##### Data for processing #####
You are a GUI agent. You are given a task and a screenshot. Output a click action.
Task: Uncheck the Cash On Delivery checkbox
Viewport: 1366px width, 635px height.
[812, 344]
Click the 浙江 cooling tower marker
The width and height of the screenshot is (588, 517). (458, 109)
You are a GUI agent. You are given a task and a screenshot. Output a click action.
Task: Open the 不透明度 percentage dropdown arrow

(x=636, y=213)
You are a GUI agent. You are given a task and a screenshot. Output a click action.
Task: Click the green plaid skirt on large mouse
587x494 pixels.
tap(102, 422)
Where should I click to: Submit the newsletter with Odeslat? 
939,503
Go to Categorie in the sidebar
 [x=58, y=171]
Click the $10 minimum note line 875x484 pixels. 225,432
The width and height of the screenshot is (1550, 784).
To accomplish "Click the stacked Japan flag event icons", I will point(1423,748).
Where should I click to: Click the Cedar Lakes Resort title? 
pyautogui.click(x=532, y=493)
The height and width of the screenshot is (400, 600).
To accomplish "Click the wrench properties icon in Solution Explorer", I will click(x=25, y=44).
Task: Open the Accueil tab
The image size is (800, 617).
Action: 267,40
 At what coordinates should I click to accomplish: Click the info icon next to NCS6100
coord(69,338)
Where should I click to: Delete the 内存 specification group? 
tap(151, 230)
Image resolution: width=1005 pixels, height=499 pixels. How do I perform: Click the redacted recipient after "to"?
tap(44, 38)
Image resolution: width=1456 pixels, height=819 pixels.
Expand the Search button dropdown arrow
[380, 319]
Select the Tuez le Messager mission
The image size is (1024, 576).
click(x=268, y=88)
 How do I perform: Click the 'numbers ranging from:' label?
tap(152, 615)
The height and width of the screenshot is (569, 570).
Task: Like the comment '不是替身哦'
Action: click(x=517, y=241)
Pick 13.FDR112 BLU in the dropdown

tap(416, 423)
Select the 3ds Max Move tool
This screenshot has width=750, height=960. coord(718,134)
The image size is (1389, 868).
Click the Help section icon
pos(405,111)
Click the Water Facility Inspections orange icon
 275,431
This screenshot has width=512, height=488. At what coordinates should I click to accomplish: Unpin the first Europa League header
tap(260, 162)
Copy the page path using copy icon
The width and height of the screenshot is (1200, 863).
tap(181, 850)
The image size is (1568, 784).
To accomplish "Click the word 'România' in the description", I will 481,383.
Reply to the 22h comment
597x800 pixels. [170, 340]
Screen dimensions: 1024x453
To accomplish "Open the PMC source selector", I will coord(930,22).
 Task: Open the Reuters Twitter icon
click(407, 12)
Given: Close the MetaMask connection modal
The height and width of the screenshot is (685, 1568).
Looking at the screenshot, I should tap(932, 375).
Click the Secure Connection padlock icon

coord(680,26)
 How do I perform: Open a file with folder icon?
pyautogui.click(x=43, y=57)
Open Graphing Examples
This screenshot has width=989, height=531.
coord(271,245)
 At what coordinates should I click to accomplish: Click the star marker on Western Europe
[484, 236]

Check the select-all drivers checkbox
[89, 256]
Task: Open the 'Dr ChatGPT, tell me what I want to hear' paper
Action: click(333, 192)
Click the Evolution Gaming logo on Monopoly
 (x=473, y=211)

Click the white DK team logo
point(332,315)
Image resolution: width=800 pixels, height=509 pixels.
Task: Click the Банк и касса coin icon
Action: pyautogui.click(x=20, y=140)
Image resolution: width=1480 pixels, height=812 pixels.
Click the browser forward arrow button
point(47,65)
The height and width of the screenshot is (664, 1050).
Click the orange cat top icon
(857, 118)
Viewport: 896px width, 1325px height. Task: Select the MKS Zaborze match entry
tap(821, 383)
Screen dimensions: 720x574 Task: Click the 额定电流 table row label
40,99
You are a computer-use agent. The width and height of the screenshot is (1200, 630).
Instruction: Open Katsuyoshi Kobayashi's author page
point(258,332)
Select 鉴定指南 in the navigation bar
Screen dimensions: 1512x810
#####
Your reply should be the lines from the one that contains "At what coordinates should I click to accomplish: Click the star" through the end of the listing above, repeated exactly.

Solution for this exercise =>
 At what coordinates should I click to accomplish: Click the star marker on Western Europe
[484, 236]

Check the select-all drivers checkbox
[89, 256]
Task: Open the 'Dr ChatGPT, tell me what I want to hear' paper
Action: click(333, 192)
Click the Evolution Gaming logo on Monopoly
 (x=473, y=211)

Click the white DK team logo
point(332,315)
Image resolution: width=800 pixels, height=509 pixels.
Task: Click the Банк и касса coin icon
Action: pyautogui.click(x=20, y=140)
Image resolution: width=1480 pixels, height=812 pixels.
Click the browser forward arrow button
point(47,65)
The height and width of the screenshot is (664, 1050).
Click the orange cat top icon
(857, 118)
Viewport: 896px width, 1325px height. Task: Select the MKS Zaborze match entry
tap(821, 383)
Screen dimensions: 720x574 Task: Click the 额定电流 table row label
40,99
You are a computer-use agent. The width and height of the screenshot is (1200, 630).
Instruction: Open Katsuyoshi Kobayashi's author page
point(258,332)
Select 鉴定指南 in the navigation bar
Screen dimensions: 1512x810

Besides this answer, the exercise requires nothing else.